If you read my last blog, you’ll know I was heading out on a bicycle tour of Colorado last week. My goals for the tour were:
This year has included a good bit of travel, stress and illness for me. It happens to nearly everyone at some point and this was my year.
I wanted the bike tour to boost my fitness and not send me into another illness setback. With those basic goals in mind, I set out on the tour.
Day 1: The tour went from Central City to Estes Park, Colorado. Since Estes is near my hometown, two of my riding buddies (Ed Shaw and Bruce Runnels) decided to start from the Front Range and ride to Estes as our day 1. With the storm already breathing down our necks, we left early and arrived at our favorite Notchtop Café literally 5 minutes before the rain began. (36 miles, 3443 ft. of climbing)

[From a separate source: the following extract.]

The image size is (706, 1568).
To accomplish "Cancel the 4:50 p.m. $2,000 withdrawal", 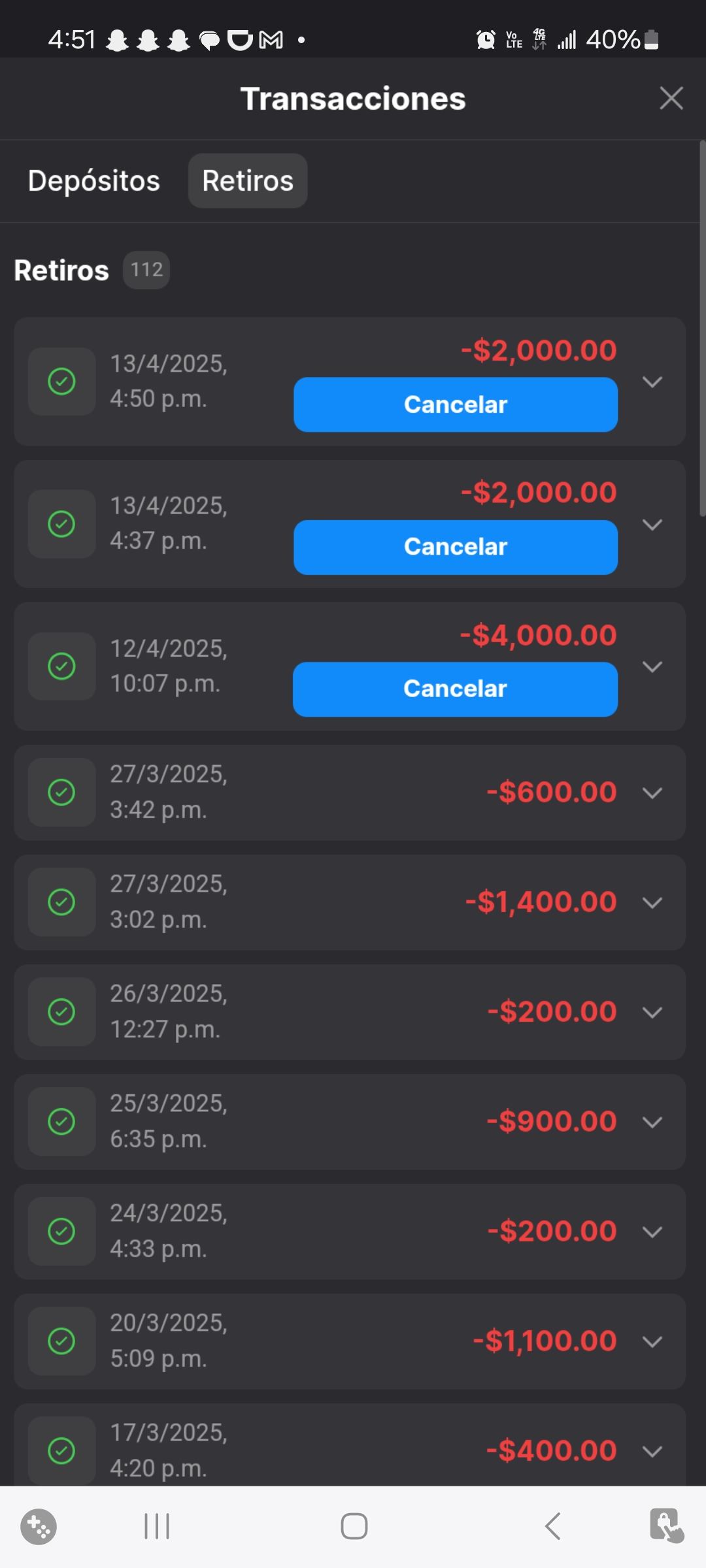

Day 2: We were all watching the weather, as big storm was moving into Colorado. Because riding over the highest paved road in the United States is such a big deal, everyone was hoping that the weather would allow officials to open the road. We rode from Estes Park to the parking lot for the now closed Hidden Valley (or Ski Estes Park) ski area and waited. Word was that it was snowing on the western slope and opening the road was a challenge.

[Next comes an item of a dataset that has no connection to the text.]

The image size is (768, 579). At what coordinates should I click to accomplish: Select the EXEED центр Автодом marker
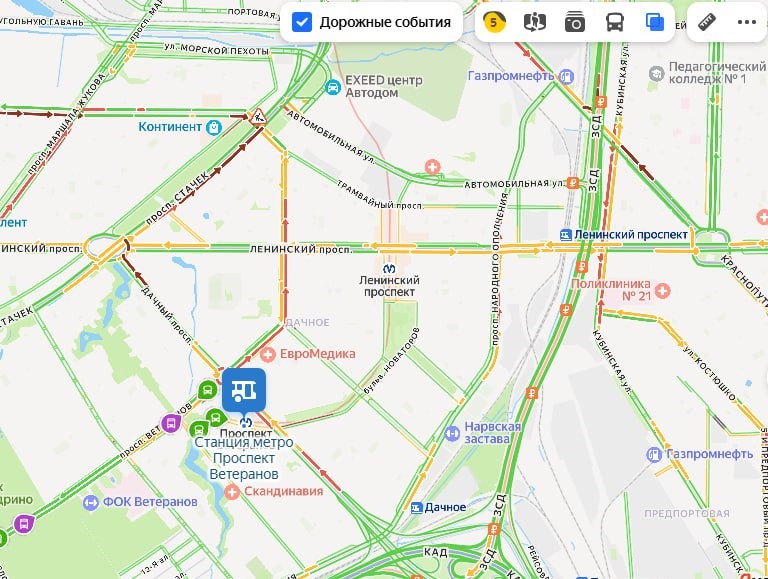click(x=333, y=87)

After a good amount of watching and waiting, several of us (Ed, Bruce, Ron Kennedy, Linda Kennedy and I) all decided to ride back to Estes Park. We changed some clothes and headed off toward Central City. The goal was to ride as far as possible until the weather turned on us. (Keeping in mind the two primary goals.) We didn’t make it far before rain and cold put us into cars and shuttling around the Continental Divide to the town of Granby. (24 miles, 2411 ft. of climbing)
As it turns out, some riders made it across the divide in the really bad conditions. Every rider I spoke to that rode across said that if they knew how bad it was and how cold they would get, they would have declined the ride. Tour operators had to shuttle riders off of the mountains and around the high mountains from Estes to Granby.
Ron Kennedy, Scott Ellis, Linda Kennedy, Gale Bernhardt, Linda's friend (?) and Ed Shaw wait in the parking area for word about opening Trail Ridge Road. Behind us, snow is falling on the peaks and clouds cover the mountains.
On the drive to Granby, here is what Longs and Meeker looked like on June 20, 2011. Last year, on Memorial Day, the view was much different.
The snow, rain and fog made visibilty low going over Berthoud Pass in a car. Trail Ridge Road had to be worse - and people confirmed it was bad. We made the right decision to be in a warm car.
Looking ahead, the predicted weather for the remainder of the tour looked great - hot weather. But, this meant high running rivers. We knew there were already problems with flooding and likely more problems waiting.